An early illustration of this happened a few years ago, when concerns in the UK Parliament about the detriment caused by the short term credit market resulted in some new thinking on the part of the regulator. The Financial Conduct Authority acquired pricing and product data from ‘pay day loan’ firms that together represented about 80% of that market. This billion or so points of data was then analysed and modelled to produce a set of pricing and product regulations that pushed the market in quite dramatic fashion onto a more ethical path.
What this exercise highlighted was that just as insurers can model the behaviours of consumers in order to price their products and settle their claims, so the regulator could pull in the insurance market’s data and model that according to its own needs and goals. It is called panoptic regulation and could represent the future path of insurance oversight.
Another example came from the United States, where in November 2015, the association of state insurance regulators issued their recommendation to all of its members that price optimisation should be banned in a range of circumstances. The association also recommended that state regulators consider the introduction of rules that would give them digital access into insurer’s rating models. Rather than have US insurers submit rating reports on increasingly massive amounts of paper, the regulators would instead obtain the required rating information directly from within the insurers’ systems. It is a development that is worth watching.

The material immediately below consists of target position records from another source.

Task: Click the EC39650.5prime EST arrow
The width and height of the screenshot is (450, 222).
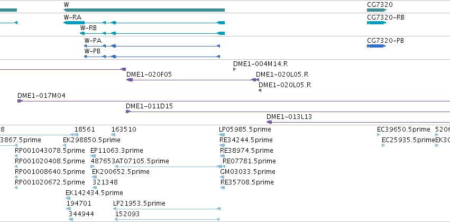Action: click(379, 135)
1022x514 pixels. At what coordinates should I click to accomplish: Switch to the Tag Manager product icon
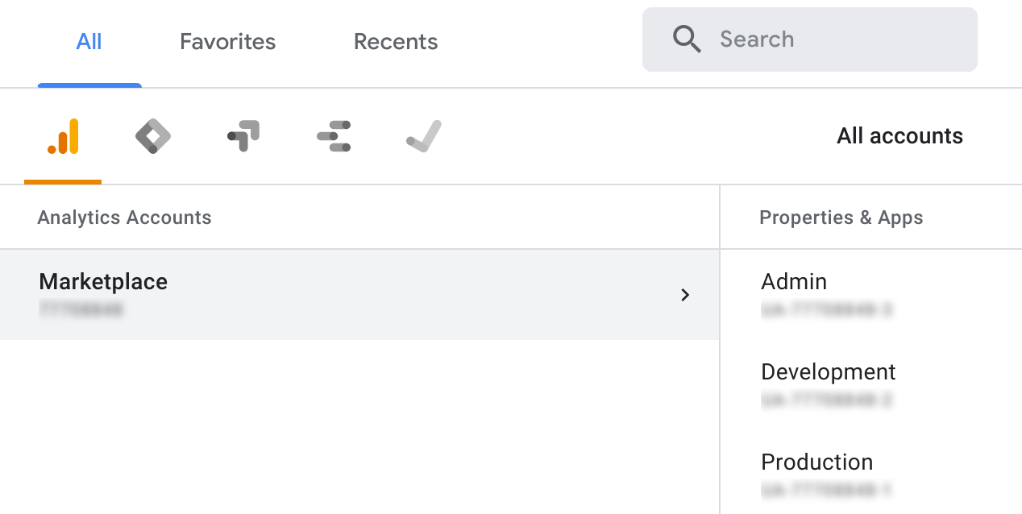click(x=153, y=136)
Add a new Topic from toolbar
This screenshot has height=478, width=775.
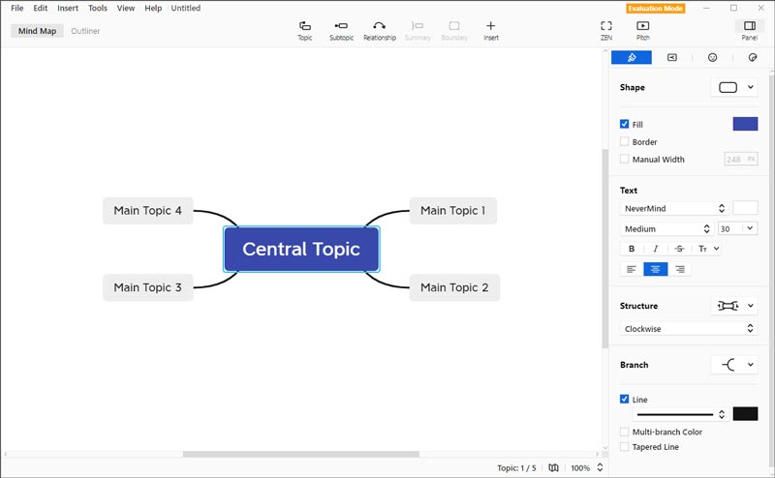tap(305, 30)
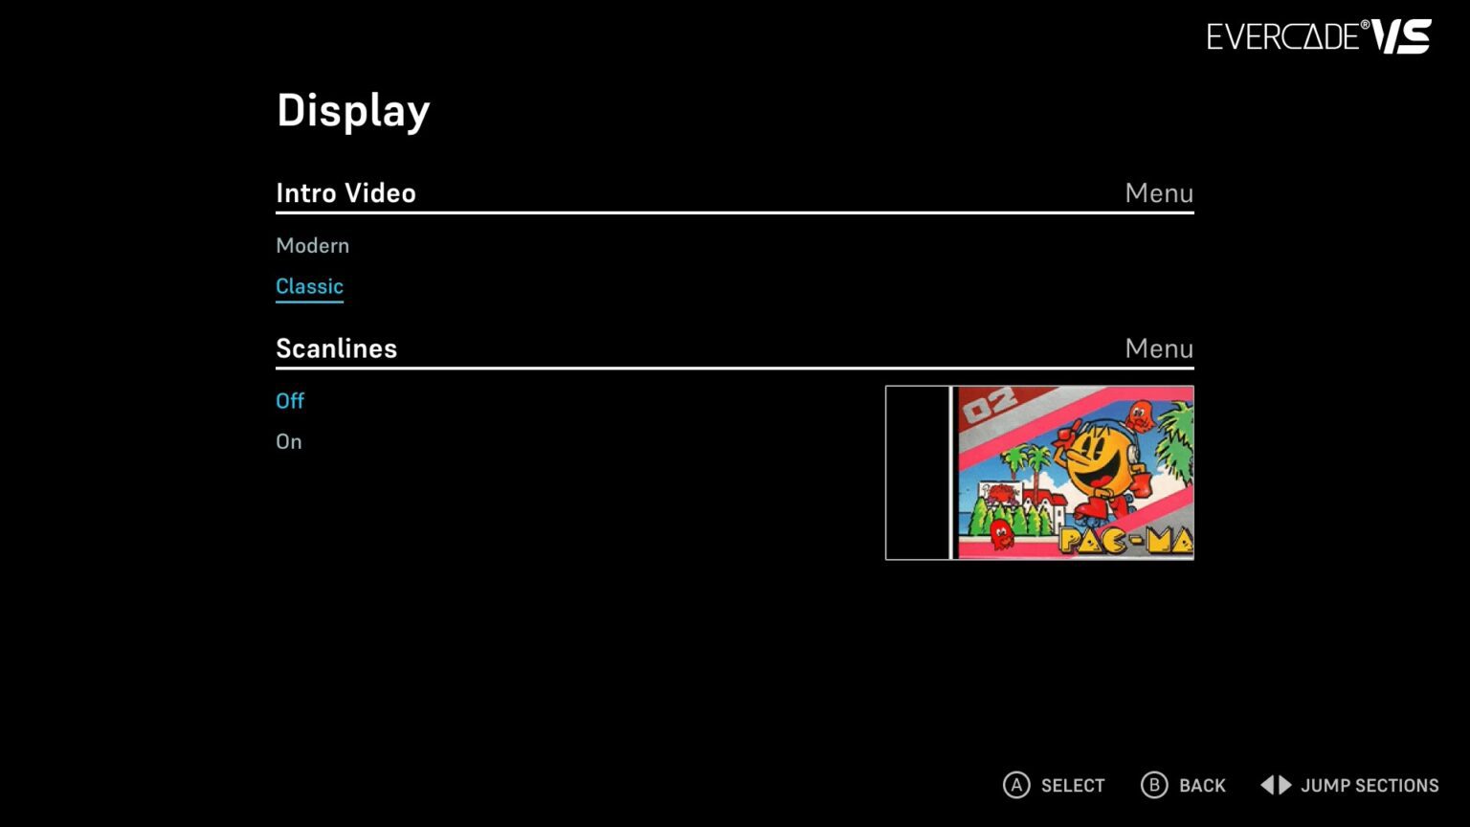Viewport: 1470px width, 827px height.
Task: Turn scanlines On
Action: click(x=289, y=441)
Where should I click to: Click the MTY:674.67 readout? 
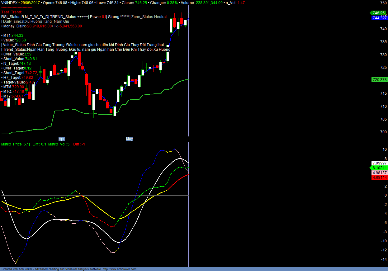tap(13, 96)
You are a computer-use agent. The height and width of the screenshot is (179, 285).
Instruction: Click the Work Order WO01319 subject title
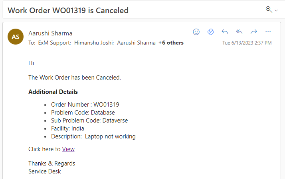coord(68,10)
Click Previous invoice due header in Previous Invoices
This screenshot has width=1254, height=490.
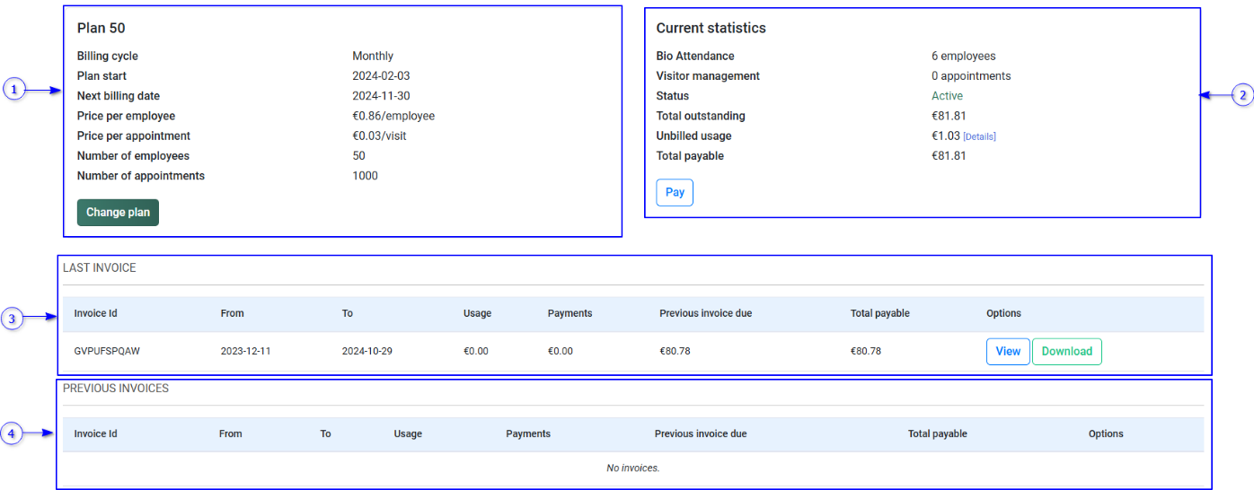click(x=701, y=433)
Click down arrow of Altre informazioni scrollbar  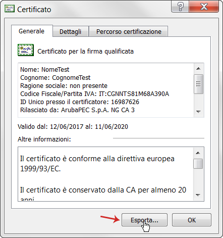(x=198, y=195)
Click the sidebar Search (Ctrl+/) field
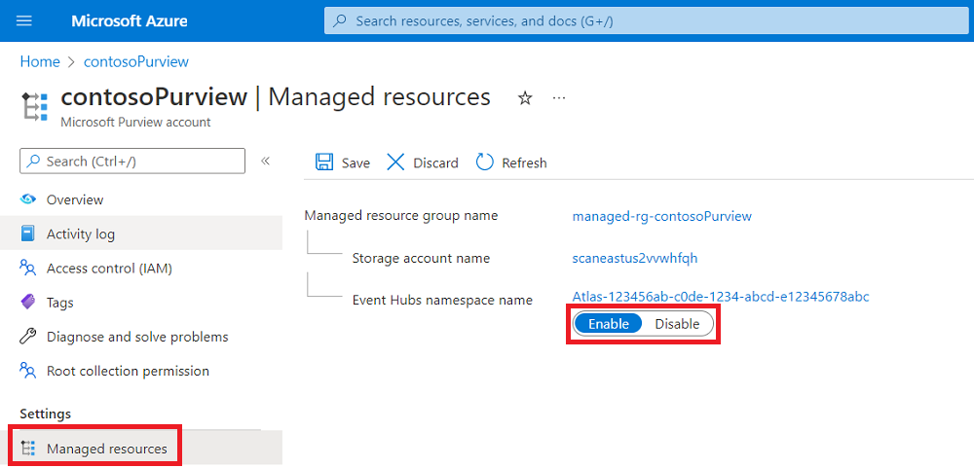Image resolution: width=974 pixels, height=468 pixels. (x=132, y=161)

Another development to keep an eye on relates to the use of artificial intelligence by regulators. Financial markets are now seeing investment managers using AI to analyse the voice and words of chief executives when talking about their firm’s results and plans. If the voice analysis signals red, the investment manager will reconsider their holdings. This type of analysis is not something new to insurers, who for some time have been analysing the voices of claimants to identify potential fraudsters.

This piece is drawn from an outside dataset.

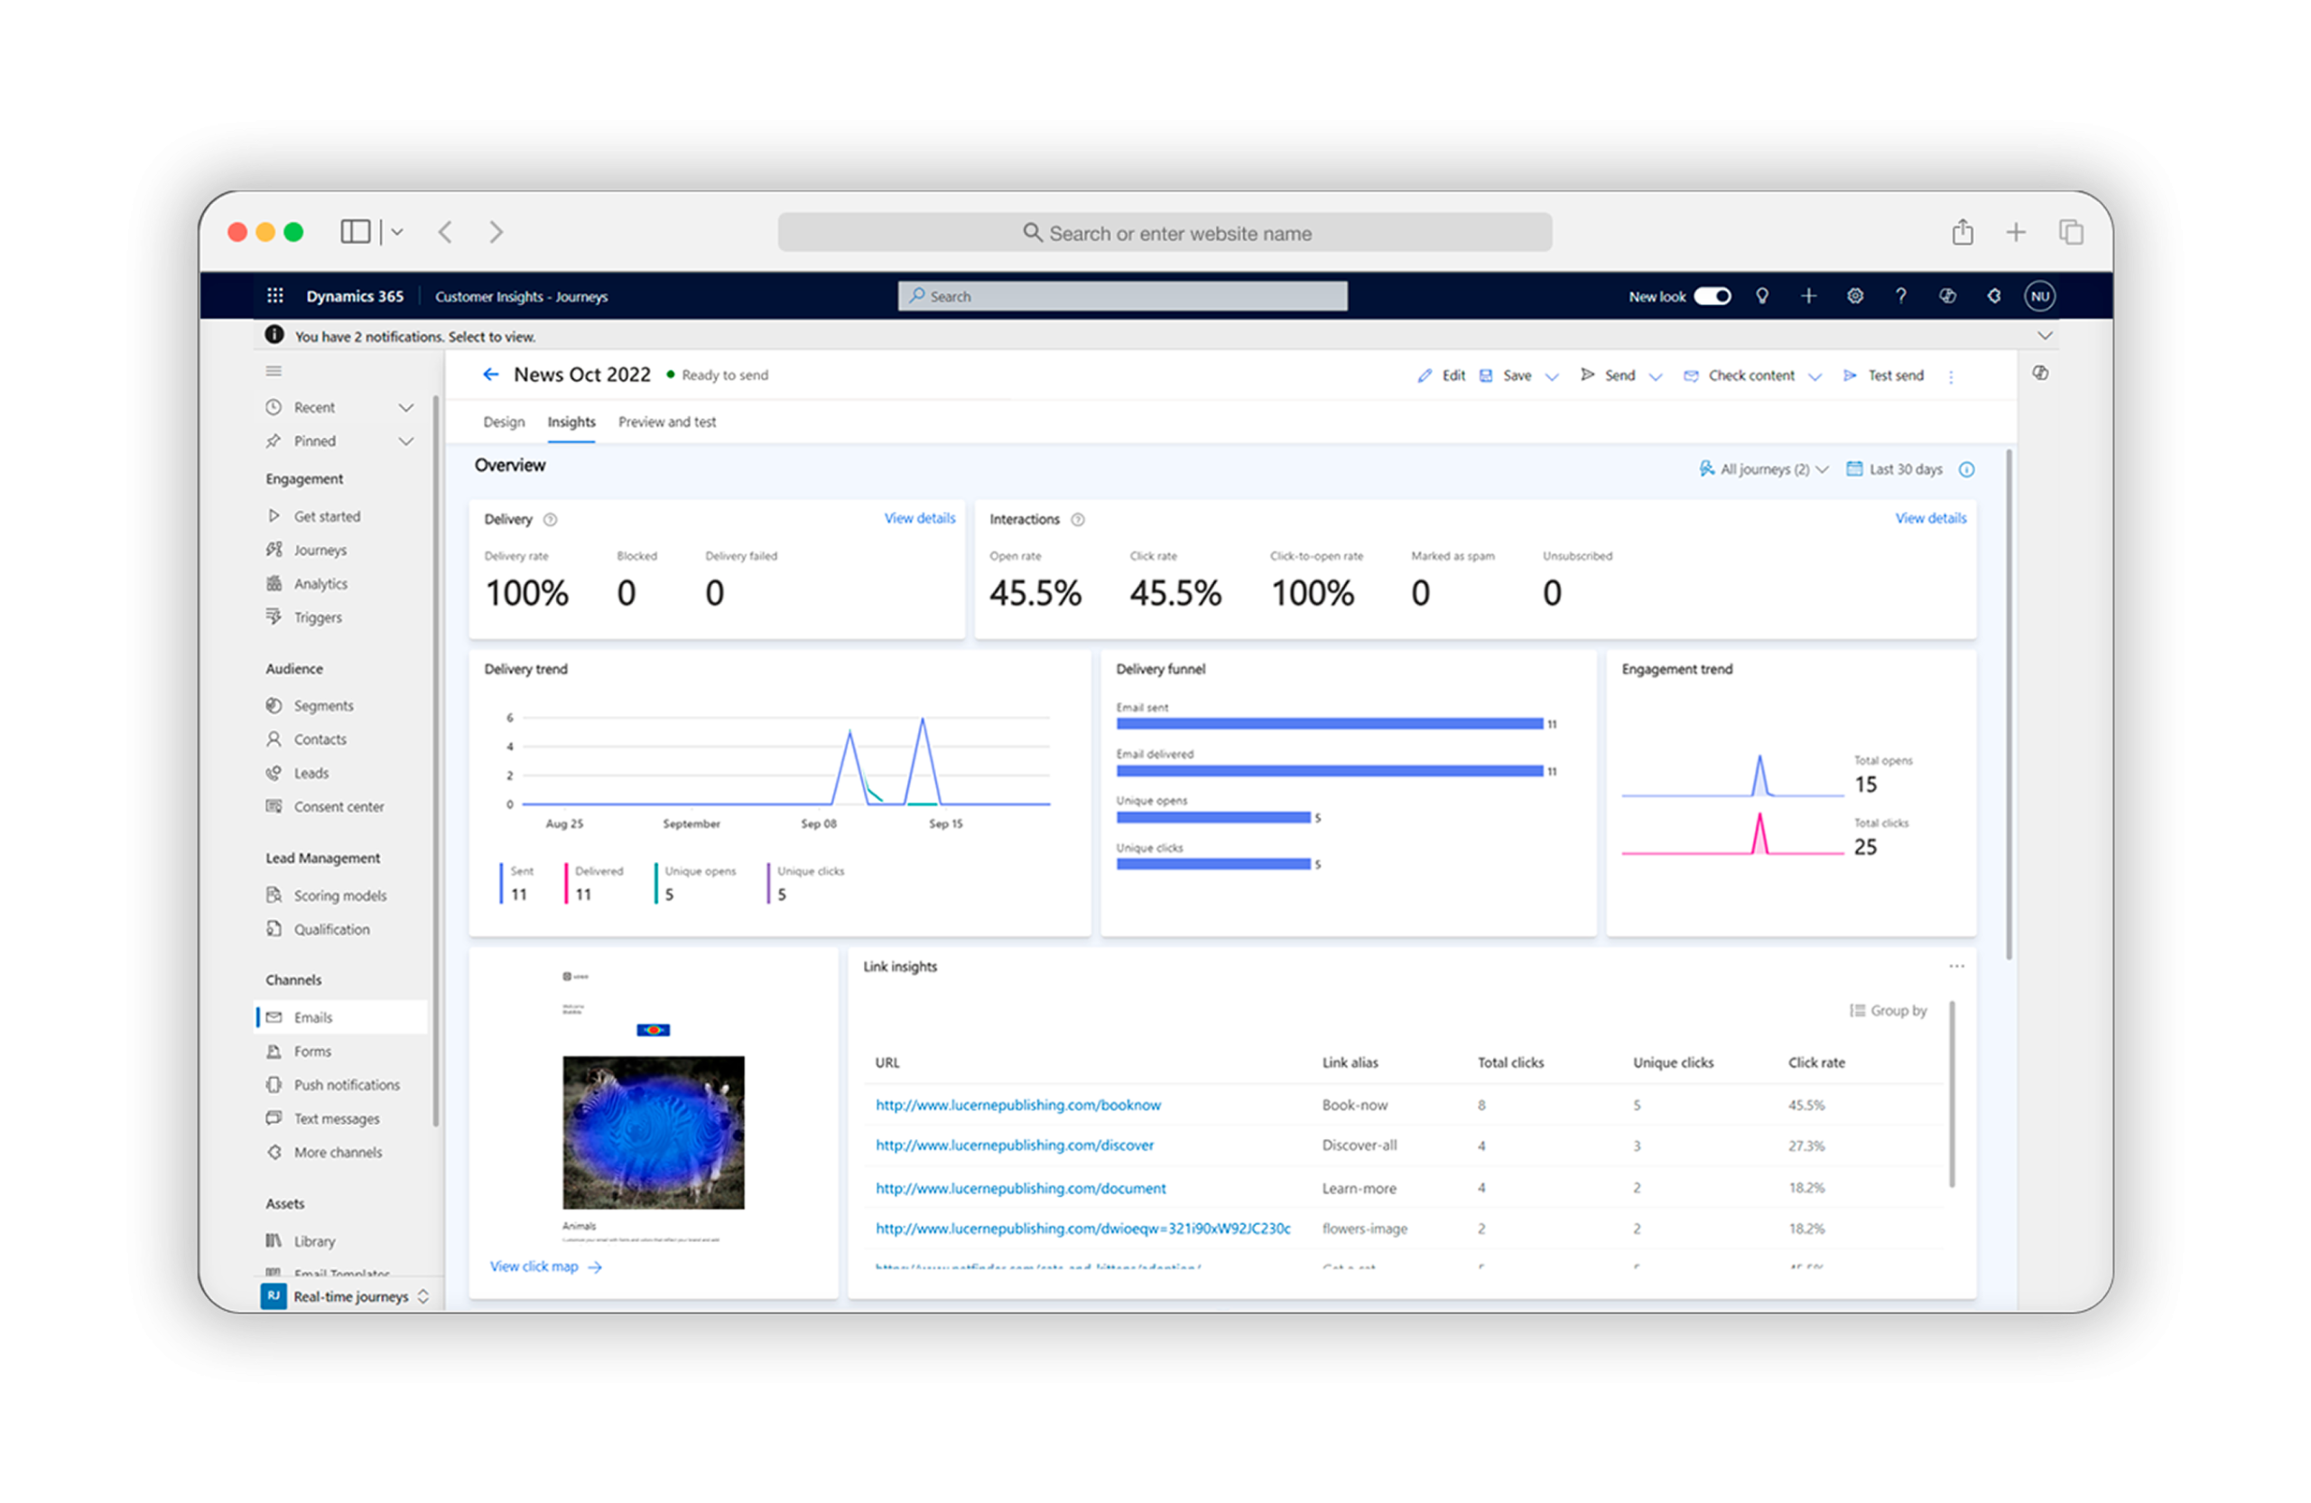Click the help question mark icon
Screen dimensions: 2311x1503
pyautogui.click(x=1900, y=296)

Could a similar approach transform the ethical standing of insurers? If as in the UK, insurers are required to demonstrate integrity at both the individual and individual levels, might their capacity to do so be assessed by a similar use of AI-driven voice analysis? Could all senior executives be required to talk about integrity and ethics for long enough for the software to assess if they really mean it, really understand it, are really doing something about it?
Digital technology is going to transform regulation and insurers need to recognise this. Just as they reinvent their products and services, they may well have to reinvigorate the strength of their ethical culture as well.
These are exciting times for insurance. Underwriting, claim and marketing are being transformed, but to truly succeed, insurance need to transform the trust that the public has in it too. There’s a real opportunity here, but it needs to be addressed, not left to chance.